• [Problem description]:
Please update the entries from the line containing "516x469 pixels." down to the line containing "point(431,412)" by replacing "Stream" with "Channel". Return only those lines and leave everything else unchanged.

• [Listed entries]:
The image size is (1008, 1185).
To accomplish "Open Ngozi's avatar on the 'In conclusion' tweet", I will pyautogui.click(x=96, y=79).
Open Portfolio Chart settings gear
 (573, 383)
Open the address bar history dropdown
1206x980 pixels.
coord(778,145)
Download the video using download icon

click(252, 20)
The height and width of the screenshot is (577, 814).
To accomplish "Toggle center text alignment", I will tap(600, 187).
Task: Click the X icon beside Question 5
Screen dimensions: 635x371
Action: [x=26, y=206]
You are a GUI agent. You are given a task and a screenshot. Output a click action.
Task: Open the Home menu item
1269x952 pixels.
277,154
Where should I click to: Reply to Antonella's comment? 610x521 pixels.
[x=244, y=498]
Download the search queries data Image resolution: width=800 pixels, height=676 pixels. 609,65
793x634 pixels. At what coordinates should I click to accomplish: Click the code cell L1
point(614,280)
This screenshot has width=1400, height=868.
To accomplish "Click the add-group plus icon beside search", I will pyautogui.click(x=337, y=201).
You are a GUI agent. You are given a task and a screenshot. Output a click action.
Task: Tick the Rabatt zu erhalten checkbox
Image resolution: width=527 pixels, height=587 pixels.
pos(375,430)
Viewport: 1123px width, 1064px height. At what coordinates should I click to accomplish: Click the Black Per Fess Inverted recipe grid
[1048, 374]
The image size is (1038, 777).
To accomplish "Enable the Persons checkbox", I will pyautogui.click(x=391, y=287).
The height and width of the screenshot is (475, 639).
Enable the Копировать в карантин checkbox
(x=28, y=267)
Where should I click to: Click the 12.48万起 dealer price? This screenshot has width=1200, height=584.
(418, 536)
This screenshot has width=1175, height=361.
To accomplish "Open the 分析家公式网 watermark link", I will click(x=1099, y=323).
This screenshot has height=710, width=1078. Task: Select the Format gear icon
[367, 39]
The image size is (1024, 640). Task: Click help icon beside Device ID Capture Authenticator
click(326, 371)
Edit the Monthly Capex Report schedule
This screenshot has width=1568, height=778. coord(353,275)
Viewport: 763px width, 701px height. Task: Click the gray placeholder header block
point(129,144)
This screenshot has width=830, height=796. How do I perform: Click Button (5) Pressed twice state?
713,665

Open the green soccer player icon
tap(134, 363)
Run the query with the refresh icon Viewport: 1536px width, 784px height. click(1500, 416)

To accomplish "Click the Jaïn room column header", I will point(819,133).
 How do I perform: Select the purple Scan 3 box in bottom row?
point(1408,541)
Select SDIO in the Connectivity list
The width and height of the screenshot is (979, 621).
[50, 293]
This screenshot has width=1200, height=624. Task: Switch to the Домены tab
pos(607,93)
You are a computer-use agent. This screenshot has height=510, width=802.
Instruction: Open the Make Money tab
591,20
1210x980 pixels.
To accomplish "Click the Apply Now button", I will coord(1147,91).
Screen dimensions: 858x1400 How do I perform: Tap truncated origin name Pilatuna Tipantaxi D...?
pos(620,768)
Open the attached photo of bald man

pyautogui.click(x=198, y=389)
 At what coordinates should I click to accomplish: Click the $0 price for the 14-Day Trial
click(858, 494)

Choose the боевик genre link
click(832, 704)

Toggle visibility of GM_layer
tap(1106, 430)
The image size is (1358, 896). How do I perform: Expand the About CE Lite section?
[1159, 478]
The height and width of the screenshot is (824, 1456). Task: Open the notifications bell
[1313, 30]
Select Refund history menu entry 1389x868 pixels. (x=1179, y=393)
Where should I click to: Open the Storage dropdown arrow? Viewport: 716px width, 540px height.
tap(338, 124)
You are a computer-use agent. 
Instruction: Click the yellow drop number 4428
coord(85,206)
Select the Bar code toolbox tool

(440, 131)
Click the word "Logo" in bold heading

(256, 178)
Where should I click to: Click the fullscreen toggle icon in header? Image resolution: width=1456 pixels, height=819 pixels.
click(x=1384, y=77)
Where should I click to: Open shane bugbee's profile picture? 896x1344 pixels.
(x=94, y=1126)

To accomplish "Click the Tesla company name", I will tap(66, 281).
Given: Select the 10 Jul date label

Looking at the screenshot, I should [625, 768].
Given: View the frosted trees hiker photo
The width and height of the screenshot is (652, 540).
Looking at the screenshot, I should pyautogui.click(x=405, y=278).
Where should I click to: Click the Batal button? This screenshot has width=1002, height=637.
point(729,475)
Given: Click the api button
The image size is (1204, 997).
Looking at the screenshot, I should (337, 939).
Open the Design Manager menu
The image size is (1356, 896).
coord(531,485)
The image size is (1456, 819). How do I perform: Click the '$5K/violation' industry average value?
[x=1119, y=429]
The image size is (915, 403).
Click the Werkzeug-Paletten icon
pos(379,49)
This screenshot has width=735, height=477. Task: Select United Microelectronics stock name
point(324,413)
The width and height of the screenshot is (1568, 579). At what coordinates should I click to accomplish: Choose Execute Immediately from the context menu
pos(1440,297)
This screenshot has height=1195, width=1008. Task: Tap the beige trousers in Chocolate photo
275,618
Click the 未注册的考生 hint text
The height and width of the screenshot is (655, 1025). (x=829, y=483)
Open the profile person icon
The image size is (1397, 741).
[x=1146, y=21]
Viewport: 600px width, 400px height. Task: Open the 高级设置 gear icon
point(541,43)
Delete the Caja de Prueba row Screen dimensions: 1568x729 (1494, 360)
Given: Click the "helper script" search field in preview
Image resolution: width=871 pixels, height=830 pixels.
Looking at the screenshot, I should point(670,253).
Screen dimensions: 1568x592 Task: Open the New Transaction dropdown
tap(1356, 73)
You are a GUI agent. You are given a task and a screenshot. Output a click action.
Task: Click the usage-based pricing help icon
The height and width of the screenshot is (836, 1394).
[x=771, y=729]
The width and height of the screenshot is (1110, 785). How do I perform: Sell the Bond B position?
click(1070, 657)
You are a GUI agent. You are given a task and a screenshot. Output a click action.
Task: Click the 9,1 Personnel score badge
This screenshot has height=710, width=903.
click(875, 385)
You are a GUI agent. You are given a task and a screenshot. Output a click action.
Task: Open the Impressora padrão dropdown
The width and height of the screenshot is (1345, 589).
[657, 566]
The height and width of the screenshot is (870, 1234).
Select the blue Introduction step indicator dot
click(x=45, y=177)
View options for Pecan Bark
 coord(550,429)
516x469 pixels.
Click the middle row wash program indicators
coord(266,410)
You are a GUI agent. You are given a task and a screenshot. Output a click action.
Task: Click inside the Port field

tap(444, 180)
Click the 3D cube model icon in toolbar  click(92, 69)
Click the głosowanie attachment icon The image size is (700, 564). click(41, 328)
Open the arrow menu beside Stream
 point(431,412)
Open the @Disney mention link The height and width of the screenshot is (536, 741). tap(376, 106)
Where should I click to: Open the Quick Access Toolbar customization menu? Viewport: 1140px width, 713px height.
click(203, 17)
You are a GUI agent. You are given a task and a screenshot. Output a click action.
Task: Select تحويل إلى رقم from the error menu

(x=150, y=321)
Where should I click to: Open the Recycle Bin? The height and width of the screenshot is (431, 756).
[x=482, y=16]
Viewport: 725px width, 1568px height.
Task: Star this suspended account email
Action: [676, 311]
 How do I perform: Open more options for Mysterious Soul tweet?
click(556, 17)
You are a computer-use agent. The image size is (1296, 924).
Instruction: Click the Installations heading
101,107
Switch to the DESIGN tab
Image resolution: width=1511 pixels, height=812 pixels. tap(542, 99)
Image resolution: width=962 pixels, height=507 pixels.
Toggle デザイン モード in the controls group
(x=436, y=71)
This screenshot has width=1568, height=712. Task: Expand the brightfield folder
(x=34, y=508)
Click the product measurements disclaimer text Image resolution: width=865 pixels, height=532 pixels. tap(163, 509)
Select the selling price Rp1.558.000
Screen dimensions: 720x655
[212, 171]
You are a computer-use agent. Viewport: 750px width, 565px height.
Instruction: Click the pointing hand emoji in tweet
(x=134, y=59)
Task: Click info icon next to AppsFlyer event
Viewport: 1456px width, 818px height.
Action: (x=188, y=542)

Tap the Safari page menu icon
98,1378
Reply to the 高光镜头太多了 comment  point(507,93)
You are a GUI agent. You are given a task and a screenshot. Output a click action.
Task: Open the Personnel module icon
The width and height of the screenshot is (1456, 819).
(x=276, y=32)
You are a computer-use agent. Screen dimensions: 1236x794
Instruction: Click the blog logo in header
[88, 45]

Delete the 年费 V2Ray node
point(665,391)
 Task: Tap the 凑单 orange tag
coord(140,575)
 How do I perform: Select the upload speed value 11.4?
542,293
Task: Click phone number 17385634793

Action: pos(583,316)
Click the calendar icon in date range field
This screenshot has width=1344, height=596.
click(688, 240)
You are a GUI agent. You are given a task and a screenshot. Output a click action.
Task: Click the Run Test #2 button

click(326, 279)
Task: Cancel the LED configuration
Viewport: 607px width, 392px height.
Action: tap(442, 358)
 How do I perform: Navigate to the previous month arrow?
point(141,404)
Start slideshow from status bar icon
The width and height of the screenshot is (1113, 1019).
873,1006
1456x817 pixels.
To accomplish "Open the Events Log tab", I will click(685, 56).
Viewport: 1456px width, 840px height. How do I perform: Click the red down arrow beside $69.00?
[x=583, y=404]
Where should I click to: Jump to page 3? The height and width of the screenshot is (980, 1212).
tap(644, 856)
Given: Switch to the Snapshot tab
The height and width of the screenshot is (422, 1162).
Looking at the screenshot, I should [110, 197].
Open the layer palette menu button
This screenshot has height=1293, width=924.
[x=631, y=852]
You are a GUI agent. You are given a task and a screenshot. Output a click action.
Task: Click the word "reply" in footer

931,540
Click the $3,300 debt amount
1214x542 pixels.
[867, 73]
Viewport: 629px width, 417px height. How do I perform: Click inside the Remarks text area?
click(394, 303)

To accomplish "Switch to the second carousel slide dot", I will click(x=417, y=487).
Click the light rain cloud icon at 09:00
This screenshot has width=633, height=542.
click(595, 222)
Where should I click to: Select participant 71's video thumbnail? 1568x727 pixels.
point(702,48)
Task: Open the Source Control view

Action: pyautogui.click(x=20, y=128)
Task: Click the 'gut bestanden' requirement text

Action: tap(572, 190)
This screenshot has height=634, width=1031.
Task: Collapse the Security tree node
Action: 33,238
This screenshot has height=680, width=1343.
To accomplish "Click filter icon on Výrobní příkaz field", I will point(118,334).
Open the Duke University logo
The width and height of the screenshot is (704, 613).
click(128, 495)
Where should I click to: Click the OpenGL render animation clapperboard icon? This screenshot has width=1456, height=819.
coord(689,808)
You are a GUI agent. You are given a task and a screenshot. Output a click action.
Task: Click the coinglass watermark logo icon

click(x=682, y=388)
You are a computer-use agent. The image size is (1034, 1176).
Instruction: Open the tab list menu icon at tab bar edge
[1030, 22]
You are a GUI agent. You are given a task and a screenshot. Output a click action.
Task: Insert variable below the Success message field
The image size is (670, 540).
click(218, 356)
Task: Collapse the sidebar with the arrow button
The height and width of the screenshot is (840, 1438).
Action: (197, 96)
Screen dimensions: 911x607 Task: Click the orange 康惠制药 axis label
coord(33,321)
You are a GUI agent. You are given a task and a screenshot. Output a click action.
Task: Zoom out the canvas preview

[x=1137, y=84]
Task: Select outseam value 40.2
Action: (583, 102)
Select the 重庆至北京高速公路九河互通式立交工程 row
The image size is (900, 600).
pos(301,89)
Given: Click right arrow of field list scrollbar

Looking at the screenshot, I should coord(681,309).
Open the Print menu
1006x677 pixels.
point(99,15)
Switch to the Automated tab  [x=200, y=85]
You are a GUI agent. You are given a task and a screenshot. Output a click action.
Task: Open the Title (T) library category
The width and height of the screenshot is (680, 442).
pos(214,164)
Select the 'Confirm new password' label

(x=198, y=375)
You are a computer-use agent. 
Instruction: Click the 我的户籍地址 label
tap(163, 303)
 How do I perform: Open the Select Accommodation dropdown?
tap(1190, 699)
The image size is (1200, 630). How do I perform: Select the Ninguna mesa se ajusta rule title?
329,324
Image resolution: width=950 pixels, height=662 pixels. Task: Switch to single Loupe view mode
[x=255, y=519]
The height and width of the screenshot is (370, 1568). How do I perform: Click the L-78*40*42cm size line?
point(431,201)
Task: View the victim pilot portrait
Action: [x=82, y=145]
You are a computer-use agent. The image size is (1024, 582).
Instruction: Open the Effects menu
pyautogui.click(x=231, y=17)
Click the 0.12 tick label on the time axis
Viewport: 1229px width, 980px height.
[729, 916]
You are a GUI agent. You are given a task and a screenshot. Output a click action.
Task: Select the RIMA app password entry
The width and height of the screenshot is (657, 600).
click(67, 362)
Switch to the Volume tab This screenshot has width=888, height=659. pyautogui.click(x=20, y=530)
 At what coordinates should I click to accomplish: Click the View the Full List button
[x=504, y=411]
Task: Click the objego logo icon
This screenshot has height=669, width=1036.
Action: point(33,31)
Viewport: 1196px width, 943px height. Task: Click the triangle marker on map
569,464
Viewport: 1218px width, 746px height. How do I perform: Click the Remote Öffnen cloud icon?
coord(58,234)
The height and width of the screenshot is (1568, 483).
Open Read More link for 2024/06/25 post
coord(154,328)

• [Exercise response]:
516x469 pixels.
Click the middle row wash program indicators
coord(266,410)
You are a GUI agent. You are given a task and a screenshot. Output a click action.
Task: Click inside the Port field

tap(444, 180)
Click the 3D cube model icon in toolbar  click(92, 69)
Click the głosowanie attachment icon The image size is (700, 564). click(41, 328)
Open the arrow menu beside Channel
 point(431,412)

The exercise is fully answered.